Se ne sentiva la mancanza

Dopo il travolgente successo del portale pubblico del turismo italiano, ecco una nuova incursione governativa nel mondo delle iniziative (che dovrebbero essere tipicamente private) di online community. E’ nato, per iniziativa del MAE (che poi sarebbe la Farnesina, per gli amici), giovanitaliani.it, il social network per i “giovani italiani nel mondo”.  Scopo del nuovo social network statale è quello di “permettere ai giovani italiani nel mondo di mantenere e creare contatti, oltre a caricare foto e filmati, postare commenti, inviare messaggi di posta elettronica e realizzare blog”.

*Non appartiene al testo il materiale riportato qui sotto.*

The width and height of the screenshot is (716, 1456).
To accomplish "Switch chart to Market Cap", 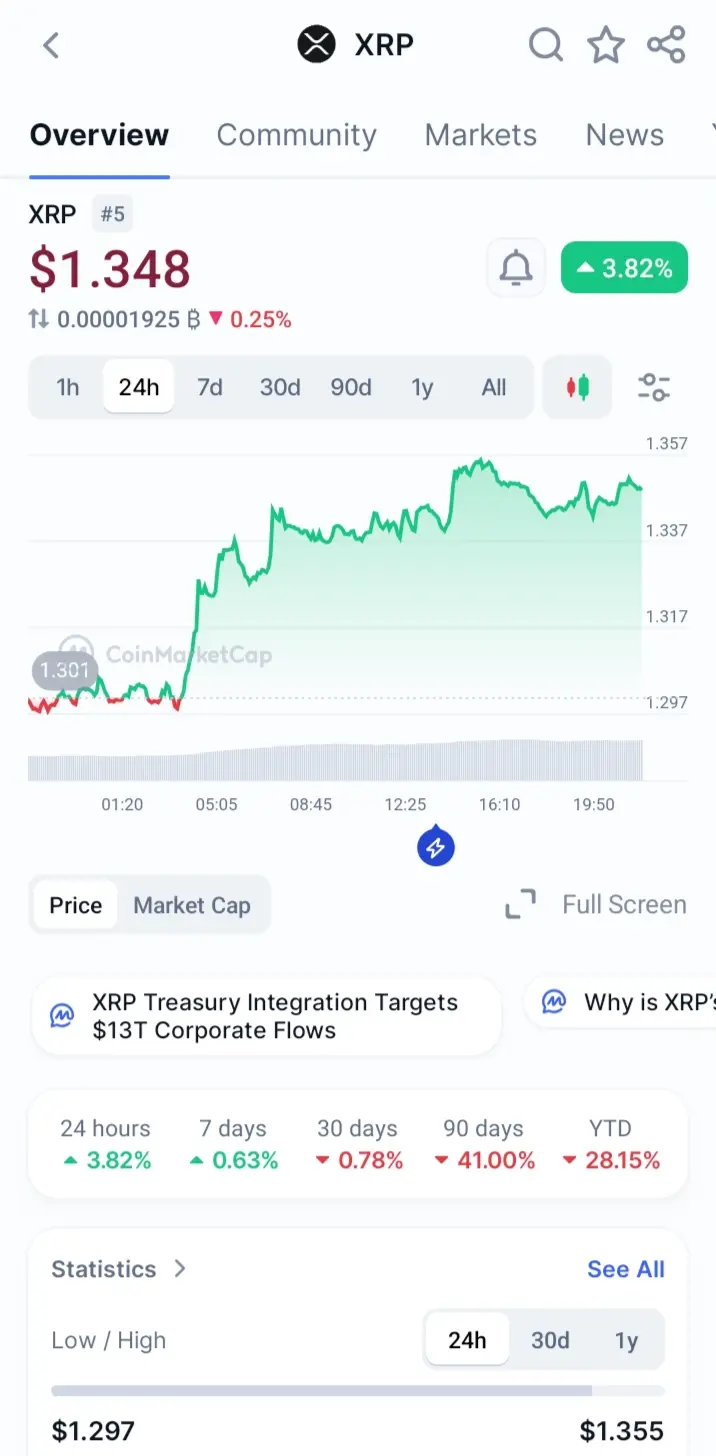I will click(x=192, y=905).
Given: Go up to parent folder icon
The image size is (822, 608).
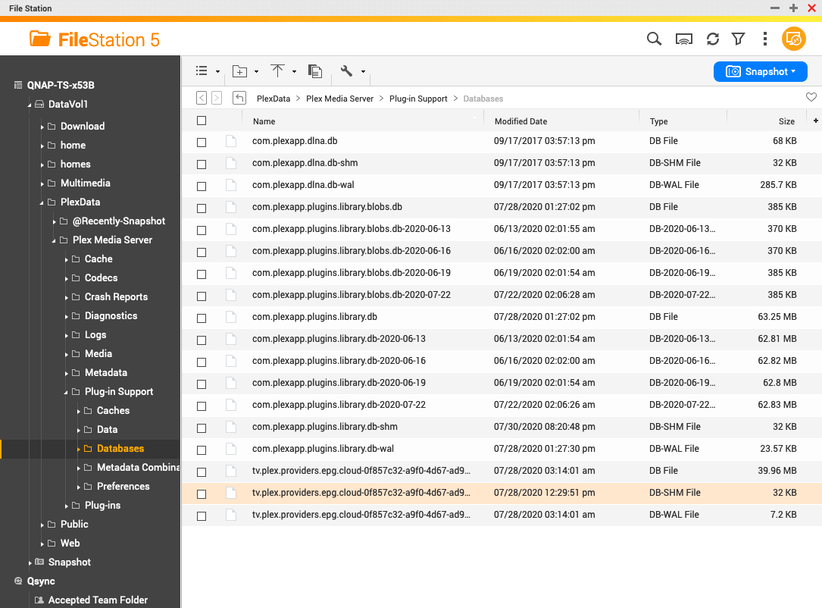Looking at the screenshot, I should click(x=239, y=98).
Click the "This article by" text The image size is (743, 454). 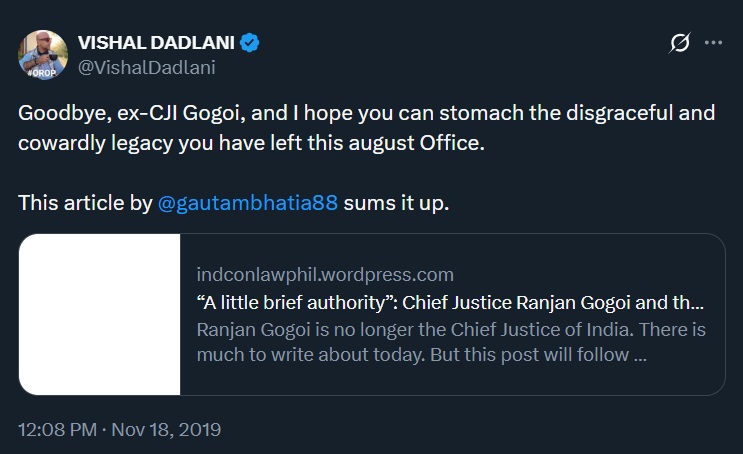click(84, 202)
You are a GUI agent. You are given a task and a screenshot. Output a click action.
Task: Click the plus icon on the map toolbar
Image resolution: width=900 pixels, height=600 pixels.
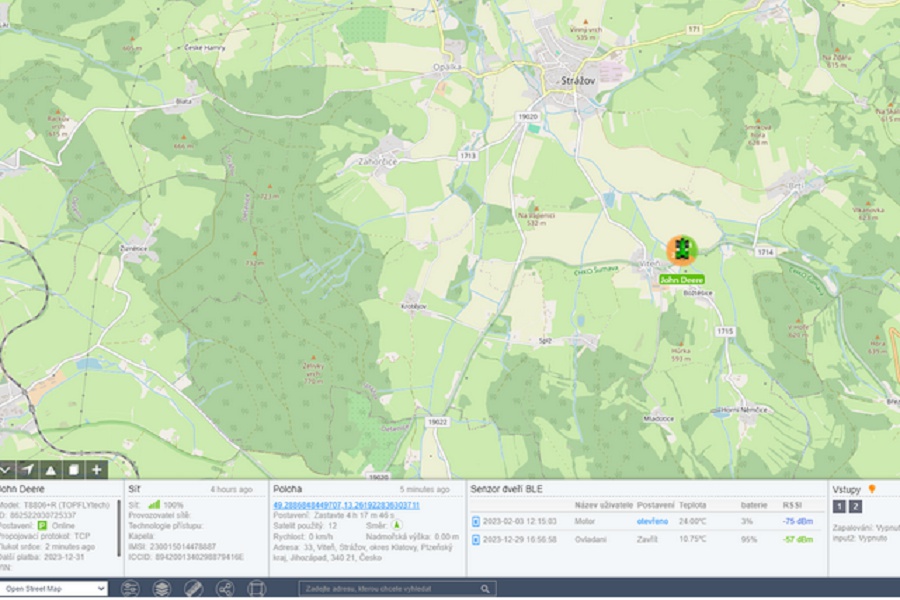pyautogui.click(x=95, y=469)
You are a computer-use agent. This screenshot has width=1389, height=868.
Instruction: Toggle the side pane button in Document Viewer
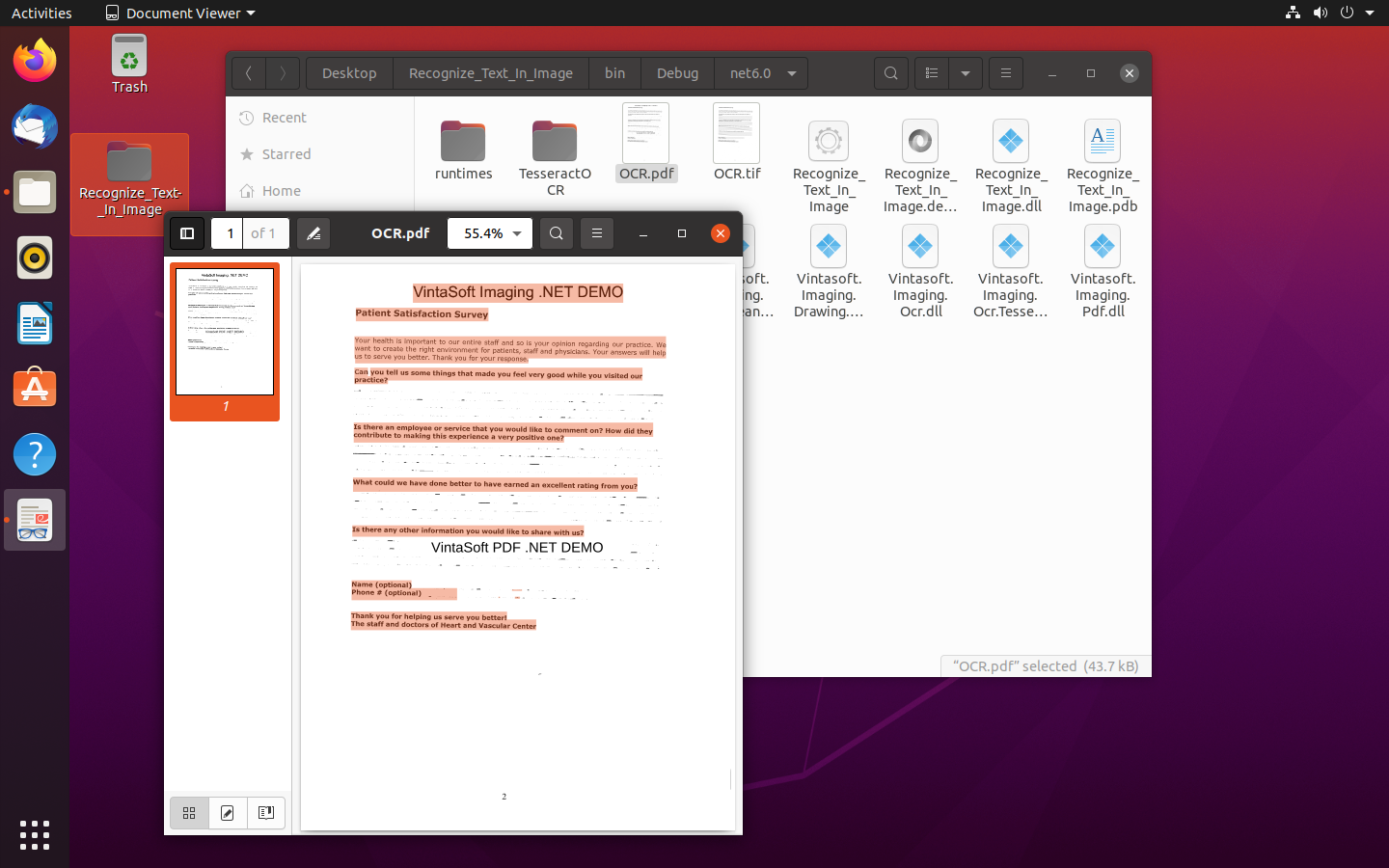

Tutte funzioni che, come noto, rappresentano un tipico caso di fallimento del mercato, e non possono quindi che essere svolte entro il Consiglio Generale degli Italiani all’Estero (CGIE). Per gestire gli expat non c’è Facebook o Asmallworld che tenga, solo il bollino pubblico è garanzia di connessione. Pare che i costi di impianto e gestione del sistema siano contenuti, ma il rischio è che siano comunque eccedenti il massimo destinabile ad iniziative di questo tipo da parte del settore pubblico. Cioè zero euro.